What the task requires = Pictures should not appear in the copy; the records themselves must be written out exactly.

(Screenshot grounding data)

────────────────────

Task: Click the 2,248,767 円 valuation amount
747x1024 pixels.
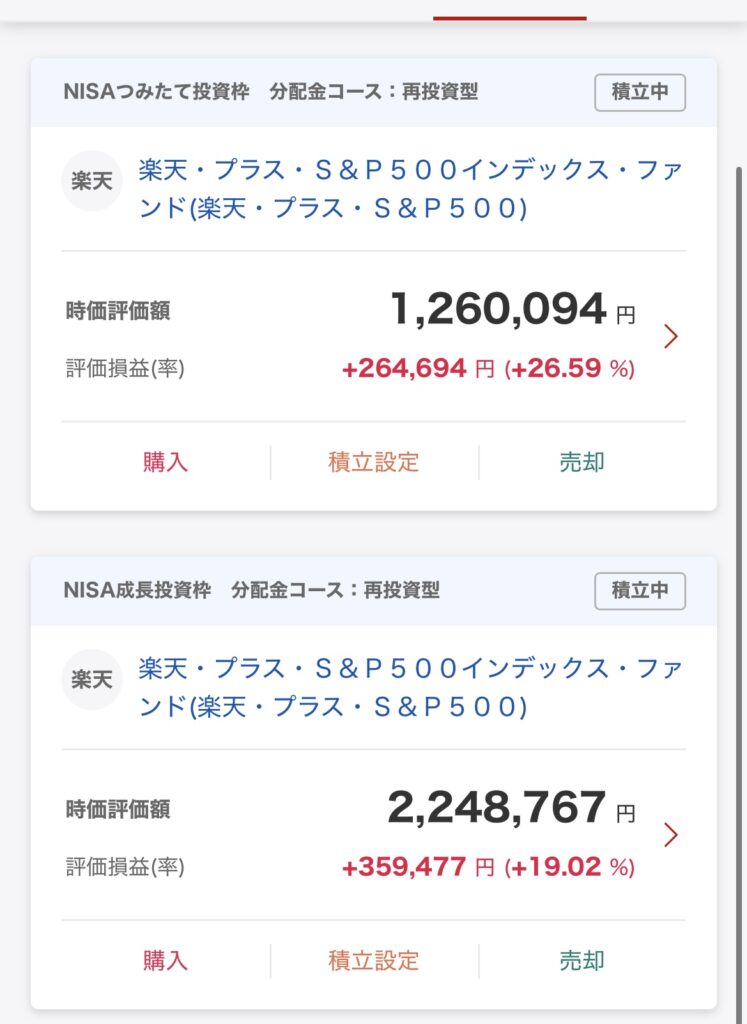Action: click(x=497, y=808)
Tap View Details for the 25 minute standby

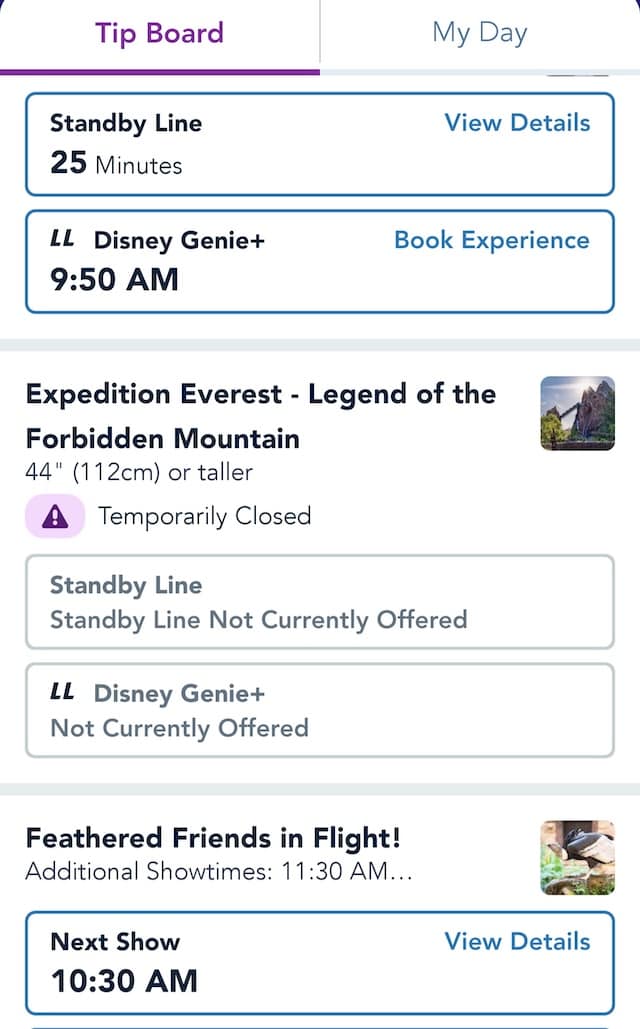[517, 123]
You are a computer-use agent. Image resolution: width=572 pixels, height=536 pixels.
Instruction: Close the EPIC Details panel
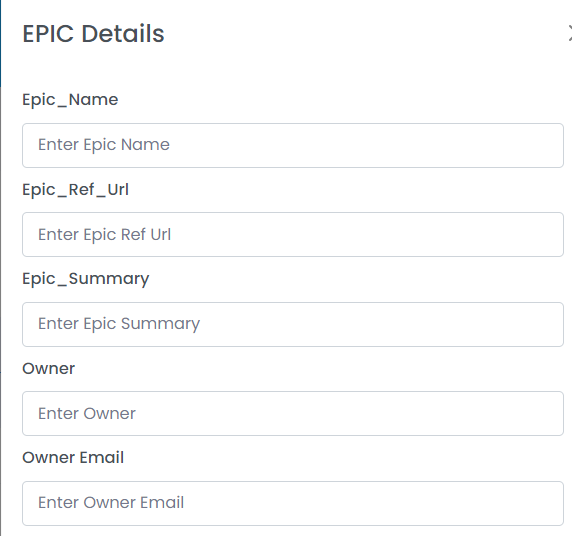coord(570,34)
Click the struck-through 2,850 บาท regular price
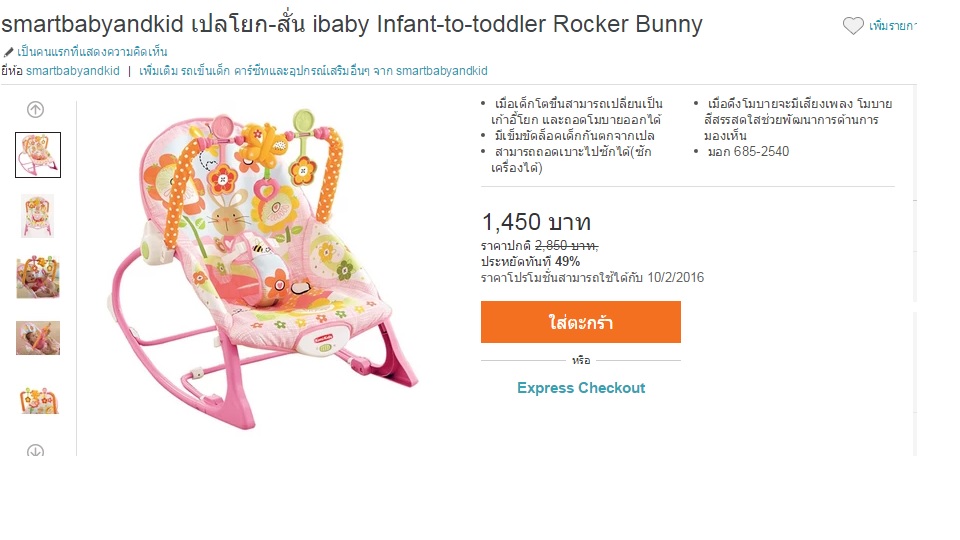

────────────────────

Output of the exercise =
Task: Click the 2,248,767 円 valuation amount
747x1024 pixels.
Action: click(x=497, y=808)
Tap View Details for the 25 minute standby

[517, 123]
You are a computer-use agent. Image resolution: width=572 pixels, height=536 pixels.
Instruction: Close the EPIC Details panel
coord(570,34)
Click the struck-through 2,850 บาท regular price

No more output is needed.